Nonetheless, for many physicians, there are tricky logistical issues to work out. One is to make sure their panel fills up, so the practice can generate enough revenue to cover overhead. It can take a while for a practice to hit the 500 to 600 patients that many say is necessary for it thrive and the physician to make a living without having to moonlight. Lamberts did not take a salary his first year. “My salary is about half the peak at my old practice,” he says, three years into his direct primary care practice. He had an estimated 3,000 to 4,000 patients at his previous practice, he says.

Patient communication also is vital.  Consumers in some markets may be more open to direct primary care than others, some physicians have found, affecting how fast a physician can attract them.

Qliance, a network of clinics that provide primary care for a flat fee, is in Washington State, which Larson notes has both unions and technology companies that are very forward thinking about direct primary care. “They are in particular situations that I’ve tried to reproduce but I can’t,” he says. 

Some physicians find that their current patients balk at a move to direct primary care. He knows two physicians who made the transition who sent a letter to their patients without getting outside advice first. “There were letters to the editor to the community newspaper saying doctors are greedy and not caring anymore,” he says.

Experts recommend that physicians get professional advice on handling the communications process, including notifying patients of plans to convert to a direct primary care practice, before embarking on it, because patients may react positively to the change.

 

 

Tackling the finances

Beyond these issues, physicians who go into direct primary care also have some tough decisions to make. One is to figure out how much to charge patients as a retainer fee. Many are leery of charging fees so high that patients with average incomes won’t be able to afford them, but they must balance that concern with the need to create a self-sustaining practice. The majority of families who use direct primary care have household incomes of $95,000 or less, according to a survey published in The Direct Primary Care Journal in July 2015.  The data were gathered from December 2012 through June 2015.

Forrest decided to charge a flat fee of $45 for his patients, up from $25 when he  started 15 years ago. Liberty Direct, a medical sharing co-op that qualifies as insurance under the Affordable Care Act, is now paying him $60 per month per patient in a plan it recently rolled out. It is available for employers but all of his patients who have the plan bought it as individuals.

Lamberts decided it made sense to charge a range of fees-from $30 a month for the youngest patients to $60 for the oldest. About 15% to 20% of his patients are covered by Medicare, which he has opted out of so he can charge them only on a monthly basis. “I never bill insurance for anything, so I am ‘allowed’ to handle problems in any way I want,” Lamberts said in an email. “This is why patients have been loyal and have stayed with us.”

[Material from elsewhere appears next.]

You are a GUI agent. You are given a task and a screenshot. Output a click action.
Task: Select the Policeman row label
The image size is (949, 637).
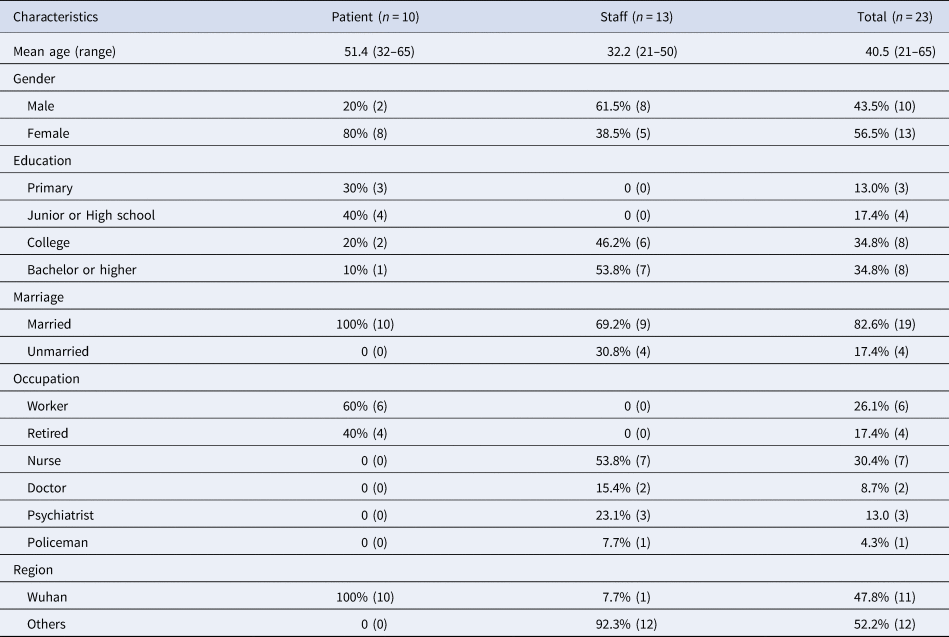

Another challenge is how to handle referrals to specialists. About 60% of patients at Forrest’s North Carolina practice have insurance, so when he needs to refer to a specialist, he does so the same way he would in any other practice. 

To help patients who have to pay out of pocket, either because they have no insurance or who have high deductible plans and have not yet met their deductible, he has formed relationships with specialists, such as a radiologist, who have agreed to see such patients at discounted rates. He says these arrangements can result in savings of 80% to 90%, and that sometimes copays for insured patients are actually higher than the negotiated discount his practice can get for them.

“A colonoscopy that would normally cost $2,000, they would get for $400,” he says.  Patients get a membership card that tells specialists they are entitled to the price cut. 

Direct primary care practitioners often find themselves tackling tasks they might not at a fee-for-service practice, in part to save patients money. Larson, for example, helped put a patient with an injured toe in a walking boot, instead of sending her to the emergency department-charging her only for the boot  on top of his monthly retainer. At his moonlighting job at an urgent care practice, that visit would have cost $350.